A hipótese do conservadorismo tropical, segundo ele, também propõe que a colonização de ambientes temperados ao longo da história evolutiva aconteceu em poucos grupos de animais e plantas. Essa raridade evolutiva na colonização de novos ambientes é conhecida na literatura científica como conservadorismo filogenético. “Nesse trabalho, testamos as predições da hipótese do conservadorismo tropical levando em consideração todo o espectro de variação climática existente do extremo norte do Canadá ao extremo sul da Argentina e do Chile.”

Adaptações raríssimas

A visão mais aceita é de que a maioria das espécies teria surgido em ambientes nos quais o clima é mais úmido e tropical. Analisando os padrões de biodiversidade nas Américas do Norte e do Sul, o grupo liderado por Danilo Neves detectou que regiões extratropicais (sazonalmente frias) e com regimes de seca marcantes abrangem linhagens de plantas ainda mais recentes. “A flora de regiões xéricas [áridas], como os desertos do Atacama, no Chile, e de Sonora, na fronteira entre Estados Unidos e México, é derivada de um grupo extremamente restrito de linhagens da filogenia das plantas.

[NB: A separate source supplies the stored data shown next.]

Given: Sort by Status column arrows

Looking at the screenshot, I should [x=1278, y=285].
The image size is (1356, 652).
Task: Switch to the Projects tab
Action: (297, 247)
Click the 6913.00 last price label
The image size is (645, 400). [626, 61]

Esse padrão indica que as adaptações necessárias para colonizar ambientes xéricos surgiram raríssimas vezes ao longo da recente história evolutiva das plantas”, afirma o cientista.

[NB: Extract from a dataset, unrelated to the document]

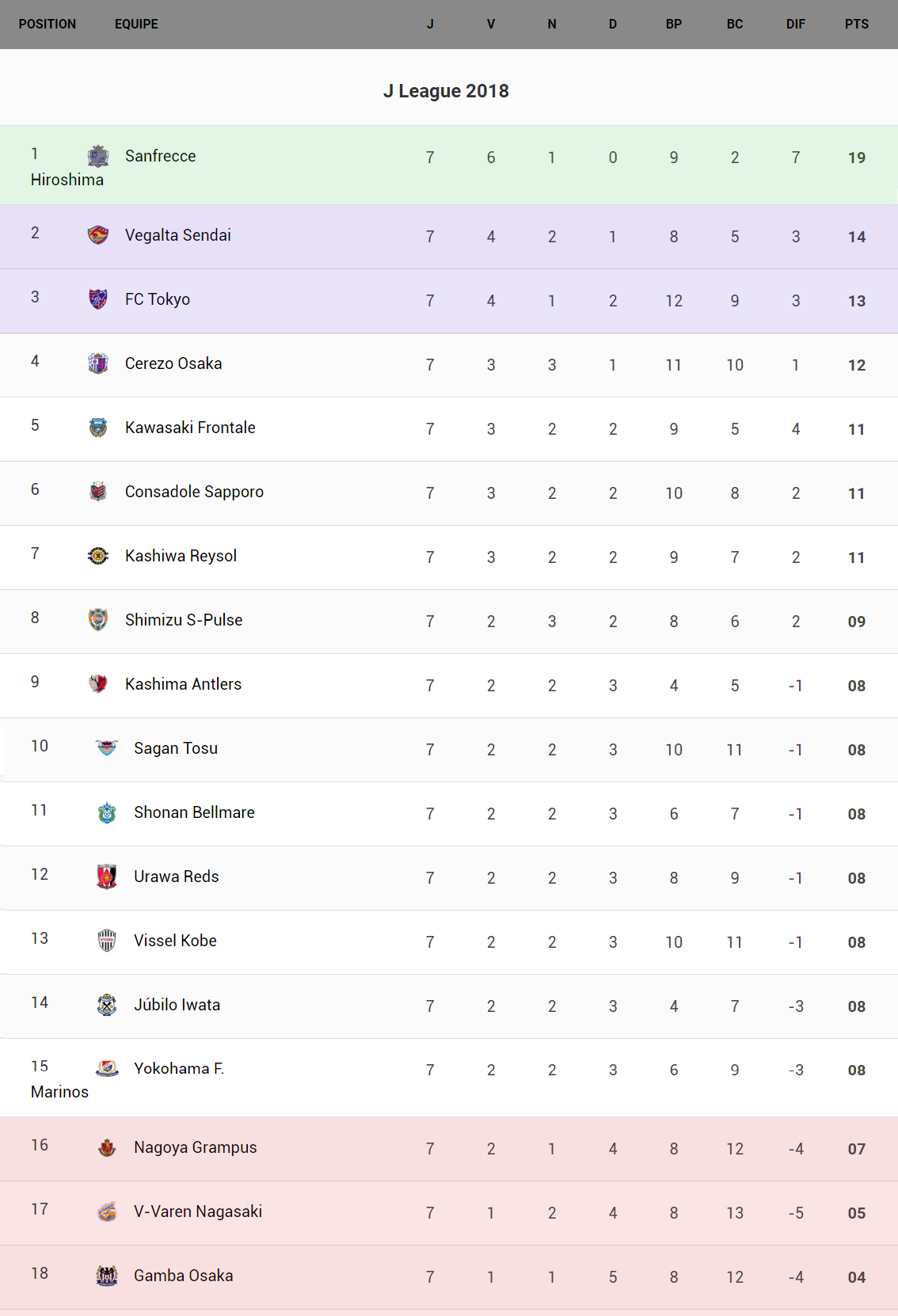Click the EQUIPE column header
The image size is (898, 1316).
click(x=136, y=24)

O Brasil abriga pequena porção desse ecossistema, no sul do Mato Grosso do Sul. “Muitas dessas áreas são pouco estudadas. Certamente, ainda existem espécies a serem coletadas pela primeira vez em ambientes xéricos e descritas pelos cientistas”, alega o professor.

Danilo Neves destaca que os estudos sobre mudanças climáticas globais projetam cenários de aumento da seca em muitas regiões que hoje são úmidas, como a Amazônia. Por isso, é essencial proteger as linhagens de plantas que desenvolveram tolerância à seca. “Essas espécies serão capazes de colonizar regiões que se tornarem mais secas, contribuindo para o funcionamento desses novos ecossistemas”, defende.

Uma das principais contribuições do trabalho publicado pela PNAS, reforça o professor do ICB, reside na reiteração de que a condição de seca, negligenciada em estudos anteriores, é um fator, no mínimo, tão importante quanto o frio extremo para a distribuição da biodiversidade de plantas na Terra. “Tendo em vista que as adaptações para tolerar condições xéricas são evolutivamente raras, o impacto será imenso se ambientes úmidos se tornarem mais secos com as mudanças climáticas globais. Possivelmente, famílias inteiras de plantas seriam extintas nesses ambientes, já que muitas delas são desprovidas das adaptações necessárias para tolerar as secas”, alerta Danilo Neves.